Of course, without access to the individual data, all of this is speculative. The authors of the PACE trial clearly expected much greater success. The fact that the results were very weak, and that there are areas of concern in the assessments which could in themselves cause a weak average improvement, means that the trial has not proved their case. It would also be unwise to assume that the assertion that these therapies are safe is a secure one.

 

It is appropriate here to quote Dr Alastair Miller talking about the PACE trial: "Although NICE have previously recommended graded exercise and CBT as treatments for ME/CFS, this was on the basis of somewhat limited evidence in the form of fairly small clinical trials. This trial represents the highest grade of clinical evidence - a large randomized clinical trial, carefully designed, rigorously conducted and scrupulously analysed and reported. It provides convincing evidence that GET and CBT are safe and effective and should be widely available for our patients with CFS/ME." (Science Media Centre) We find it disturbing that he accepts that the evidence base prior to PACE was limited, and yet it has formed the only regular basis of treatment on offer to patients. The evidence that PACE provides is clear - CBT and GET have very little to offer a large proportion of patients: the Number Needed to Treat is around 7 or 8 (only one in 7 shows a clear improvement). If this is the strongest evidence to date for CBT and GET, then NICE must follow that evidence and cease to recommend these therapies for automatic use with patients diagnosed with ME/CFS, in line with the approach from Norway.

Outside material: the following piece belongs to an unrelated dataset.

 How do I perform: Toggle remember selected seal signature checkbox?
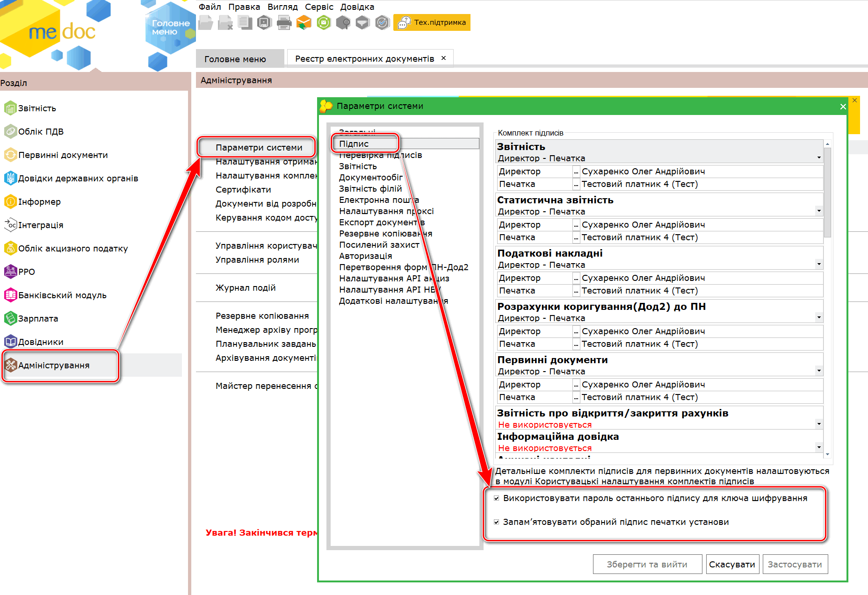pyautogui.click(x=497, y=522)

This is not the same as saying that GET and CBT have nothing to offer. Quite the contrary - there are a few patients, not necessarily having ME/CFS, who could benefit by a smaller or greater amount with the skilled application of these therapies, but these therapies should be appropriately targeted, especially bearing in mind the risk of causing harm. The PACE trial should contain enough information to determine the appropriate factors that distinguish these patients within the very broad Oxford Criteria.

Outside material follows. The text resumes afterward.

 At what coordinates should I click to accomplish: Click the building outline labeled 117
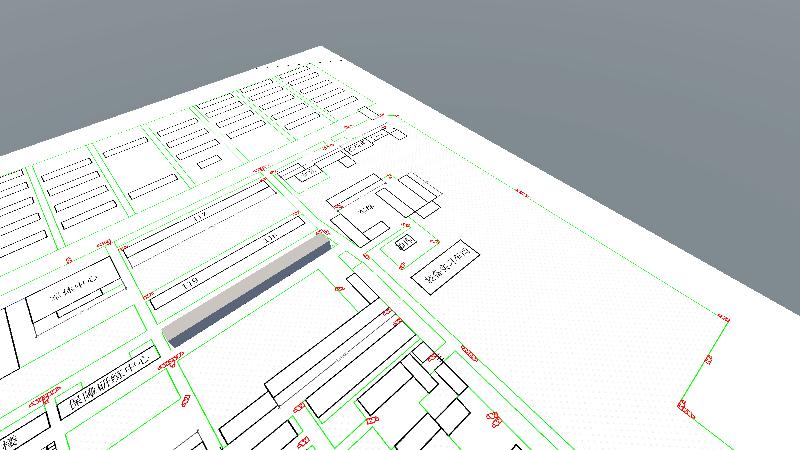click(x=200, y=217)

GET was done on the basis of deconditioning and exercise intolerance theories of chronic fatigue syndrome.

CBT was done on the basis of the fear avoidance theory of chronic fatigue syndrome. (from the PACE trial)

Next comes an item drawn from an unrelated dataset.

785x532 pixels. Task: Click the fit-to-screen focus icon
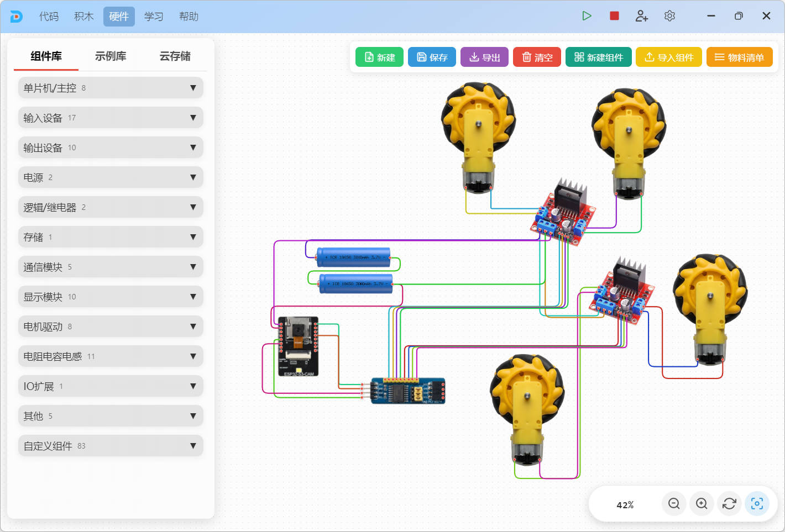click(757, 504)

On this evidence, given that either therapy was responsible for less than half the already small improvements in most measures, it seems inappropriate that these theories should continue to hold any relevance to ME/CFS in general. Inevitably, there will be some patients for any illness for whom deconditioning and fear avoidance are factors that hinder their progress, but it would be reasonable to suppose from this evidence that these theories are no more specific to ME/CFS than they are to heart disease, liver disease, or even a broken hip. It would be very unwise to assign all patients with a heart condition to Graded Exercise Therapy. It is equally unwise to do the same for patients with ME/CFS.